CHAPTER X
THE SEALING OF ZEEBRUGGE AND OSTEND
Manifold as were the duties, and various as was the composition of the Dover Patrol, it was in the sealing of Zeebrugge and Ostend—among the last naval operations of the war—that its qualities of enterprise, courage, and ingenuity found their most notable expression. How the possession of these places advantaged the enemy has already been indicated in the last chapter; and their continual threat to our communications was a sufficient justification of the proposed attempt. But it was not the only one, as a brief consideration of the general position will show. Robbed of these two ports, or with their usefulness so impaired as to render them abortive, the enemy would be thrown back, from the offensive standpoint, upon his Frisian estuaries, some three hundred miles distant; while the duties of the Patrol would be so sensibly lightened as to release an appreciable number of mosquito-craft. There would in fact be fewer exits to watch; these would be more distant by many hours' steaming; and there would at once be placed at our disposal more forces with which to watch them.

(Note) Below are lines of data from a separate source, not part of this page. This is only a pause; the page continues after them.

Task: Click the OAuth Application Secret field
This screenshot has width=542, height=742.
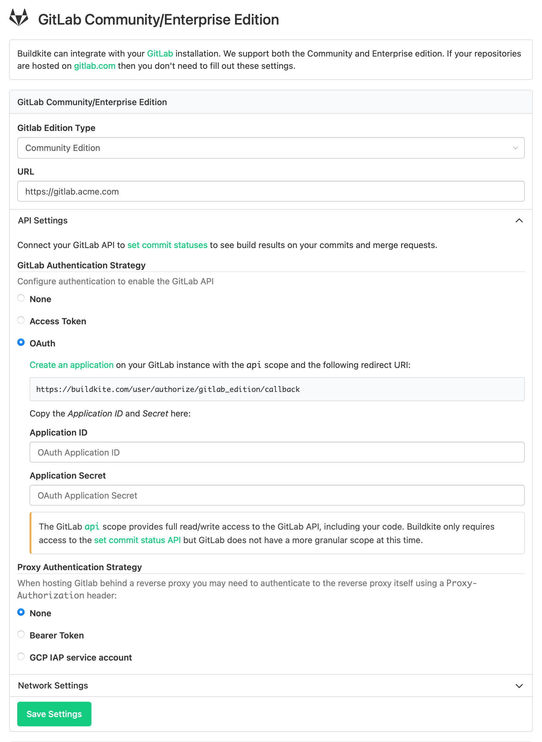Action: (277, 495)
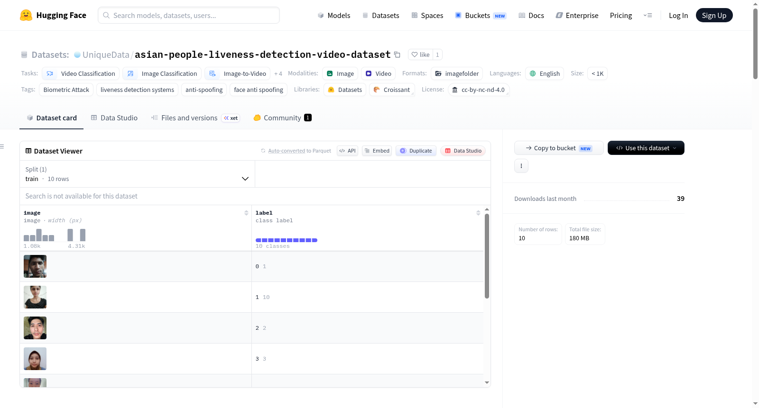Copy dataset name with the copy icon

[x=398, y=55]
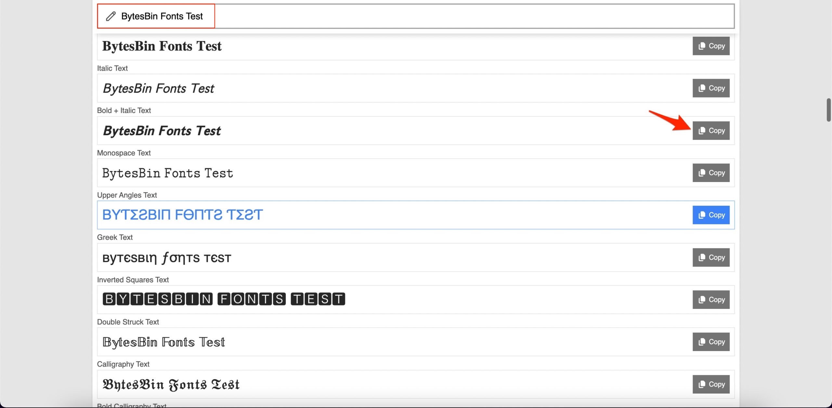This screenshot has width=832, height=408.
Task: Select the Monospace Text font row
Action: [x=416, y=172]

On the other hand, it was an enterprise as liable to complete disaster as any that could easily have been imagined; and but little instruction and no great encouragement could be drawn from similar adventures in the past. Though scarcely comparable, perhaps, Nelson's expedition against Boulogne, while commanding in the Straits, had lamentably failed, resulting in the death of his close friend and valued subordinate, Captain Parker; while the sinking of block-ships both by Lieutenant Hobson at Santiago in the Spanish-American War, and by the Japanese at Port Arthur in their campaign against Russia, had shown how innumerable were the possible mischances that could rob such efforts of success.
Nor had our own experiences, during the war, against land-fortifications, been very satisfactory; and both Zeebrugge and Ostend, and particularly the former, were, as was well known, armed to the teeth. On the other hand, neither was a natural harbour. Each had been carved, as it were, out of the sand; and, given but a chance, nature was always ready to obliterate the channels upon which they depended. Let us consider for a moment the problem that they presented to an Admiralty desirous of sealing them.
Situated on the Belgian coast, some twelve miles apart and facing a little to the west of north, each was in reality but a sea-gate of the inland port of Bruges—the latter being the station to which the enemy destroyers and submarines were sent in parts from the German workshops; where they were assembled; and whence, by canal, they proceeded to sea by way of Zeebrugge and Ostend. Of these two exits, Zeebrugge, the northernmost, was considerably the nearer to Bruges and the more important—Zeebrugge being eight, while Ostend was eleven miles distant from their common base—and to receive an adequate impression of what was subsequently achieved there it is necessary to bear in mind its salient features.
Unlike Ostend, apart from its harbour, it possessed no civic importance, merely consisting of a few streets of houses clustering about its railway-station, locks, wharves, and store-houses, its sandy roadstead being guarded from the sea by an immensely powerful crescentic Mole. It was into this roadstead that the Bruges canal opened between heavy timbered breakwaters, having first passed through a sea-lock, some half a mile higher up. Between the two light-houses, each about twenty feet above high-water level, that stood upon the ends of these breakwaters, the canal was 200 yards wide, narrowing to a width, in the lock itself, of less than seventy feet.
Leading from the canal entrance to the tip of the Mole, on which stood a third light-house, and so out to sea, was a curved channel, about three-quarters of a mile long, kept clear by continual dredging; and this was protected both by a string of armed barges and by a system of nets on its shoreward side. It was in its great sea-wall, however, some eighty yards broad and more than a mile long, that Zeebrugge's chief strength resided; and this had been utilized, since the German occupation, to the utmost extent. Upon the seaward end of it, near the light-house, a battery of 6-inch guns had been mounted, other batteries and machine-guns being stationed at various points throughout its length. With a parapet along its outer side, some sixteen feet higher than the level of the rest of the Mole, it not only carried a railway-line but contained a seaplane shed, and shelters for stores and personnel. It was connected with the shore by a light wood and steel viaduct—a pile-work structure, allowing for the passage of the through-current necessary to prevent silting.
Emplaced upon the shore, on either side of this, were further batteries of heavy guns; while, to the north of the canal entrance, and at a point almost opposite to the tip of the Mole, was the Goeben Fort containing yet other guns covering both the Mole and the harbour. Under the lee of the parapet were dug-outs for the defenders, while, under of the lee of the Mole itself was a similar shelter for the enemy's submarines and destroyers. Nor did this exhaust the harbour's defences, since it was further protected not only by minefields but by natural shoals, always difficult to navigate, and infinitely more so in the absence of beacons.